▶ [Task description]
Starting with the line containing "The width and height of the screenshot is (1368, 770)." and going on through the line containing "Task: Click the exit door icon", return the lines of the data below exactly, and only those.
★ ★ ★ ★ ★
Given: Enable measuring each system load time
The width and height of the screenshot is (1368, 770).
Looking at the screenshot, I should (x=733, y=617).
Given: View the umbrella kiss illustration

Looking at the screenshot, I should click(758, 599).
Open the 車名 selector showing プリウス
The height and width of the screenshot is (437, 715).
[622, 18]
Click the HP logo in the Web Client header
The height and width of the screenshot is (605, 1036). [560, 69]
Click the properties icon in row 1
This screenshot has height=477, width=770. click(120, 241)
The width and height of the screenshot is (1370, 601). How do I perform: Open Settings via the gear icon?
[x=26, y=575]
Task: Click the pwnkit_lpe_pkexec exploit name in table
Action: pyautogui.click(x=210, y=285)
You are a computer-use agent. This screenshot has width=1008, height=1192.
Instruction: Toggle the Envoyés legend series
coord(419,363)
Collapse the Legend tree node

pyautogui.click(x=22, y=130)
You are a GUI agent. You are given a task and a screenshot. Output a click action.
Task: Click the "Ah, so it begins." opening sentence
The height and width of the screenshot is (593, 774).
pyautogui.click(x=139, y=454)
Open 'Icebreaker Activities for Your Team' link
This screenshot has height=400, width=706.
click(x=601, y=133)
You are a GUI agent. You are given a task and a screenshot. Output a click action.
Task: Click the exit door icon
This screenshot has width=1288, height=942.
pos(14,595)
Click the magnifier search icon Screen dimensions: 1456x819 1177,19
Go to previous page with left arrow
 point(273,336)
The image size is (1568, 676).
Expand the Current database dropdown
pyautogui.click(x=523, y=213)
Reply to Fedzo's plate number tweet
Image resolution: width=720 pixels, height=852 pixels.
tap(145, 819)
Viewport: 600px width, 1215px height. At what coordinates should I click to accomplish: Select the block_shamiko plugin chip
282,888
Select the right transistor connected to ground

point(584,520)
★ ★ ★ ★ ★
▶ [Result]
The width and height of the screenshot is (1368, 770).
Looking at the screenshot, I should (x=733, y=617).
Given: View the umbrella kiss illustration

Looking at the screenshot, I should click(758, 599).
Open the 車名 selector showing プリウス
The height and width of the screenshot is (437, 715).
[622, 18]
Click the HP logo in the Web Client header
The height and width of the screenshot is (605, 1036). [560, 69]
Click the properties icon in row 1
This screenshot has height=477, width=770. click(120, 241)
The width and height of the screenshot is (1370, 601). How do I perform: Open Settings via the gear icon?
[x=26, y=575]
Task: Click the pwnkit_lpe_pkexec exploit name in table
Action: pyautogui.click(x=210, y=285)
You are a computer-use agent. This screenshot has width=1008, height=1192.
Instruction: Toggle the Envoyés legend series
coord(419,363)
Collapse the Legend tree node

pyautogui.click(x=22, y=130)
You are a GUI agent. You are given a task and a screenshot. Output a click action.
Task: Click the "Ah, so it begins." opening sentence
The height and width of the screenshot is (593, 774).
pyautogui.click(x=139, y=454)
Open 'Icebreaker Activities for Your Team' link
This screenshot has height=400, width=706.
click(x=601, y=133)
You are a GUI agent. You are given a task and a screenshot. Output a click action.
Task: Click the exit door icon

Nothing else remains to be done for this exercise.